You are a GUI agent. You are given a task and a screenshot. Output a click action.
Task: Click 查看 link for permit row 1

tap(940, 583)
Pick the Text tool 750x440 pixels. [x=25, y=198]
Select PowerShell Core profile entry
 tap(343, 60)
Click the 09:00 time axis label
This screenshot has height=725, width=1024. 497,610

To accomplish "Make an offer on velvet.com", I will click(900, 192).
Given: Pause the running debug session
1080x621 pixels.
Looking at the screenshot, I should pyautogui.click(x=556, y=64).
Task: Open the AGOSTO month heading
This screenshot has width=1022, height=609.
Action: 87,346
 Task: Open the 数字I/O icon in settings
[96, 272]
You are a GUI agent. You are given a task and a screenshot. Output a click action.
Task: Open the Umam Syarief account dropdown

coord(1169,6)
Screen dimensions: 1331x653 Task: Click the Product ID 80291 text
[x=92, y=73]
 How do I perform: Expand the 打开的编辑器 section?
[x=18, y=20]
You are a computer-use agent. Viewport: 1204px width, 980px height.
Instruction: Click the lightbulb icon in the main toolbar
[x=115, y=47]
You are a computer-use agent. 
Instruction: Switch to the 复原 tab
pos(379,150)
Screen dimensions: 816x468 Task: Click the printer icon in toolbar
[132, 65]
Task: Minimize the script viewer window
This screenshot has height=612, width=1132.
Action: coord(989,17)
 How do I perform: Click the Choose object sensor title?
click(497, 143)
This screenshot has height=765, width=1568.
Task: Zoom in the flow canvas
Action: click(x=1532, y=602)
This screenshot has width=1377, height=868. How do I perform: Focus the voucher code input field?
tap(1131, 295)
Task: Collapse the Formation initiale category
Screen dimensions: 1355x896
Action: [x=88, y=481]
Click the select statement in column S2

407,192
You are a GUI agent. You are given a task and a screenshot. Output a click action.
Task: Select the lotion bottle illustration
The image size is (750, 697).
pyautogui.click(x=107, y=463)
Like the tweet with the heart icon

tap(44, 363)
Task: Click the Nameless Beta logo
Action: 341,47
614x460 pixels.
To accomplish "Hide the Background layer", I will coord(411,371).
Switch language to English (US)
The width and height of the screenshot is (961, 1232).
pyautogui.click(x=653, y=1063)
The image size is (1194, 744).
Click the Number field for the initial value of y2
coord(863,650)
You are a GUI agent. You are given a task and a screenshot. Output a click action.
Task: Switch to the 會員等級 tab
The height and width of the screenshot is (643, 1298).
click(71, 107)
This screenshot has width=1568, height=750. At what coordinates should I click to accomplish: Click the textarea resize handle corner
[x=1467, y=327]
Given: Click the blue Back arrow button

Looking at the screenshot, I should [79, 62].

=-=-=

*Description of the task*
Of all the entries above, retype exactly the lines from the line with "Screen dimensions: 1355x896" to the line with "Task: Switch to the 會員等級 tab", both included, and no others.

*Reply to the exercise*
Screen dimensions: 1355x896
Action: [x=88, y=481]
Click the select statement in column S2

407,192
You are a GUI agent. You are given a task and a screenshot. Output a click action.
Task: Select the lotion bottle illustration
The image size is (750, 697).
pyautogui.click(x=107, y=463)
Like the tweet with the heart icon

tap(44, 363)
Task: Click the Nameless Beta logo
Action: 341,47
614x460 pixels.
To accomplish "Hide the Background layer", I will coord(411,371).
Switch language to English (US)
The width and height of the screenshot is (961, 1232).
pyautogui.click(x=653, y=1063)
The image size is (1194, 744).
Click the Number field for the initial value of y2
coord(863,650)
You are a GUI agent. You are given a task and a screenshot. Output a click action.
Task: Switch to the 會員等級 tab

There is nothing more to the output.